Saturday, September 8, 2012

Alexander Wang's Spectroscopic Chic

If any New York designer is setting the agenda in modern fashion it is Alexander Wang, whose latest collection was a surgically re-constructed interpretation of the modern urban uniform that managed to be beautiful and gutsy, bizarre yet plausible - all at the same time.

Sent out on a catwalk in an industrial pier on the Hudson River on Saturday, Sept. 8, this spring 2013 was as hyper rich in novel cutting and seaming as it was restrained in its choice of color. Entirely devoid of prints, the palette was just three colors - black, white and silver - albeit taking in with ecru, cream, onyx and anthracite.

'Exotic and animalistic!' trumpeted Wang in the post-show backstage, after a finale where an octet of blond models all in white stood like chic sentries before a sudden change of lighting rendered all the outfits fluorescent.

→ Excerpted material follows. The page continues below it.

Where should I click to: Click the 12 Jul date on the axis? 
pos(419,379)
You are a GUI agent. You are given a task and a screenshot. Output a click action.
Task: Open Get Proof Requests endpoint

Throughout, Wang dissected active sports clothes - T-shirts, board shorts and parkas - giving them a wonderful paneled finish that had cool architectural volume, yet never looked stiff.

'We wanted the garments almost to feel like they were floating on the body, but still holding a very strong volume,' Wang told FWD, explaining that he had used fishing lines to hold all the separate pieces together.

The show opened with arty combination of Bermuda shorts topped by tailored tuxedos and mini fracks in leather, all anchored by sexy centurion's boots. It climaxed with a pair of beautiful halter dresses - one in aluminum crocodile, the other in black - with huge front slashes and dissected necklines. Talk about flawlessly cut.

Through the clothes won applause and even cheers when veteran model Liberty Ross appeared in windbreaker and pencil skirt, before rising to a roaring crescendo for the spectroscopic finale.

'We wanted at the end for all the girls to look other worldly. Starting with a uniform and then go futuristic,' added the designer, dressed in his own typical uniform of loose black T-shirt and pants.

Wang is not one of those designers who get their inspiration from art movements or foreign travel or research into historical periods. Instead, his ideas emerge from his imagination, and his canny observation of urban lifestyle. There is no more contemporary designer in America today.